Time-resolved spectra are de-convoluted by singular value decomposition (SVD) and the resulting amplitude vectors are then fit to the model programmed by the user to derive the spectra and time-dependence of individual species. Unlike other implementations of SVD, the user is not restricted to preprogrammed models with simplifying assumptions; rather, users fit data directly to the model based upon numerical integration of the rate equations with no simplifying assumptions. Moreover, multiple experiments with various signals and protocols can be fit simultaneously, taking advantage of the full power of KinTek Explorer™. In addition, KinTek Explorer™ provides comprehensive error analysis in fitting multiple experiments to a single model.
When data are imported into KinTek Explorer™, SVD is performed automatically. The user then enters a model, specifies the starting conditions for the experiment and defines the observable species. Fitting the data to the model resolves the individual spectra and time-dependence of each species. Finally, the model is used to reconstitute the original time-resolved spectra.
Below is a brief description of how time-dependent spectra are imported into KinTek Explorer™, and fit to the kinetic model of the user's choice. For a description with much more detail, look in the Users Manual, Chapter 10.
1. Time-resolved spectra are collected. The user prepares a data file in a tab-delimited text format. Data can be edited in MS Excel and then saved as tab-delimited text.
2. SVD analysis produces Eigenvectors for the spectra and amplitudes, representing a mathematical de-convolution without constraints of physical reality. For example note the negative absorbance and negative concentrations!
In this example, there are 5 Eigenvectors, displayed in the figures (five different colors).

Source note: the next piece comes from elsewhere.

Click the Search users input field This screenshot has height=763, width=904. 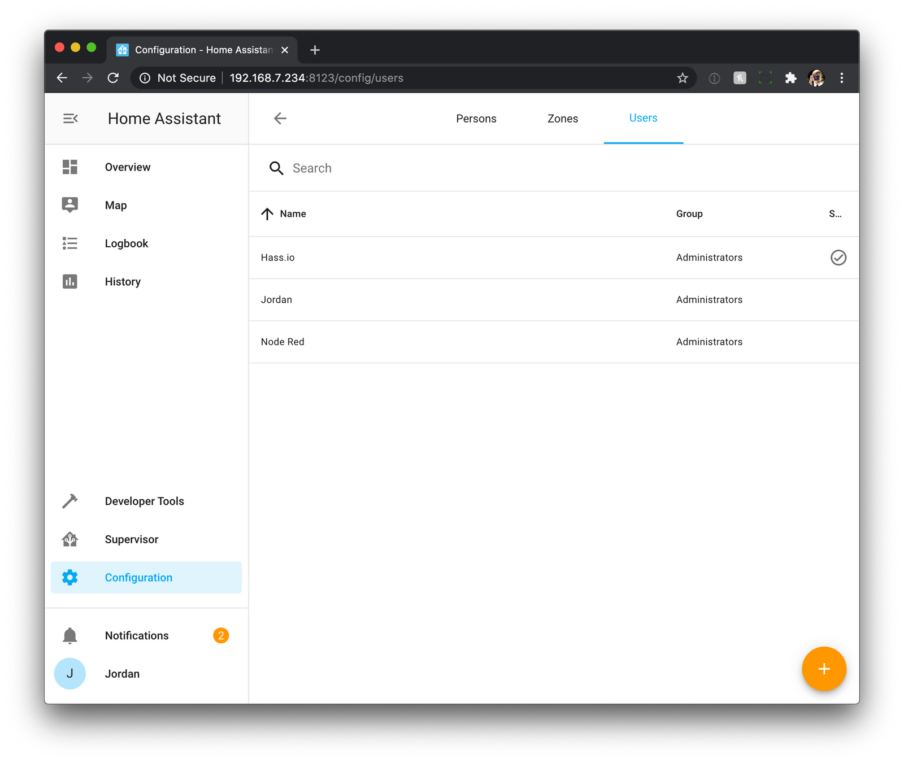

The user can select which Eigenvectors they think represent distinct species and de-select those they believe to represent noise. In this example, the light blue one is deemed to be noise, and was removed by the user (not shown).
3. Fitting the remaining SVD amplitudes to a model allows resolution of real spectra and the time dependence of species.
KinTek Explorer™ searches for a solution to the time dependence of the observables while attempting to eliminate negative absorbance values and negative concentrations. Using the example data set, the SVD Model produces the figures shown on the right.
4. The original time-resolved spectra are regenerated from the model.
The final solution depends upon fitting the SVD amplitudes, with arbitrary scaling factors, to derive an appropriate model and set of rate constants. In other words, the numerical integration of the rate equation produces the time dependence of individual species in absolute concentration, while the SVD amplitude vectors consist of a sum of these species with arbitrary scaling factors. The complete fitting of time-resolved spectra is simple and relies on an intuitive, interactive user-interface, yet the fitting is done to the most rigorous standard with no simplifying assumptions. Multiple experiments of any time, such as concentration series at a single wavelength, rapid quench-flow-data, or additional time-resolved spectra derived at different starting concentrations, can all be fit simultaneously to a single unifying model. There is no better way to fit kinetic data!